Instructions to follow:
Will you print, word for word, the part of the limit thread below that begins at the words "No Taylor, no" and stops after "above is legitimate."?

Selection:
■ ■ ■

Find the limit: $\lim_{ x \to0 }\frac{x-\sin x}{x^3}$ without using the L'Hopital.

Question

Find the limit without using L'Hopital's rule

$$\lim_{ x \to0 }\frac{x-\sin x}{x^3}=?$$ This was what I did but I would like another solution.

Answer 1

If you like an outrageous overkill, from the Weierstrass product $$ \frac{\sin x}{x}=\prod_{n\geq 1}\left(1-\frac{x^2}{n^2\pi^2}\right)\tag{1} $$ it follows that in a neighbourhood of the origin we have: $$ 1-\frac{\zeta(2)}{\pi^2}x^2 \leq \frac{\sin x}{x}\leq \exp\left(-\frac{\zeta(2)}{\pi^2}x^2\right)\tag{2} $$ and the given limit equals $\frac{\zeta(2)}{\pi^2}=\color{red}{\large\frac{1}{6}}$ by squeezing.

Answer 2

No Taylor, no L'Hopital: Note that $x-\sin x = \int_0^x (1-\cos t)\, dt.$ Integrating again gives

$$x-\sin x = \int_0^x \int_0^t\sin s \, ds\, dt.$$

We know for small $s$ that $\sin s \sim s.$ So let's use $s$ in place of $\sin s$ above to see what's going on. We get

$$\int_0^x \int_0^t s \, ds\, dt = \int_0^x (t^2/2) dt = x^3/6.$$

Dividing that by $x^3$ gives a limit of $1/6.$ That shows nicely where the answer comes from. All that's left is to make sure using $s$ in place of $\sin s$ above is legitimate.

Answer 3

power series at $$x=0$$ of $$\frac{x-\sin(x)}{x^3}$$ gives $$\frac{1}{6}-\frac{x^2}{120}+\frac{x^4}{540}$$+Terms of the order $$x^6$$ thus our Limit is $$\frac{1}{6}$$

■ ■ ■

Material provided:
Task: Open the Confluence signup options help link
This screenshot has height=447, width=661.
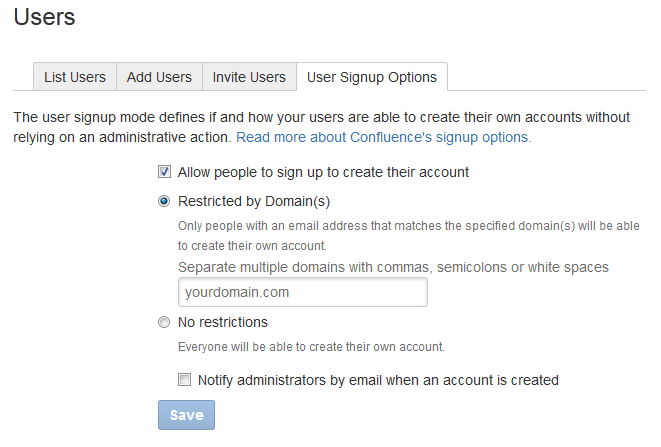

■ ■ ■

Response below:
No Taylor, no L'Hopital: Note that $x-\sin x = \int_0^x (1-\cos t)\, dt.$ Integrating again gives

$$x-\sin x = \int_0^x \int_0^t\sin s \, ds\, dt.$$

We know for small $s$ that $\sin s \sim s.$ So let's use $s$ in place of $\sin s$ above to see what's going on. We get

$$\int_0^x \int_0^t s \, ds\, dt = \int_0^x (t^2/2) dt = x^3/6.$$

Dividing that by $x^3$ gives a limit of $1/6.$ That shows nicely where the answer comes from. All that's left is to make sure using $s$ in place of $\sin s$ above is legitimate.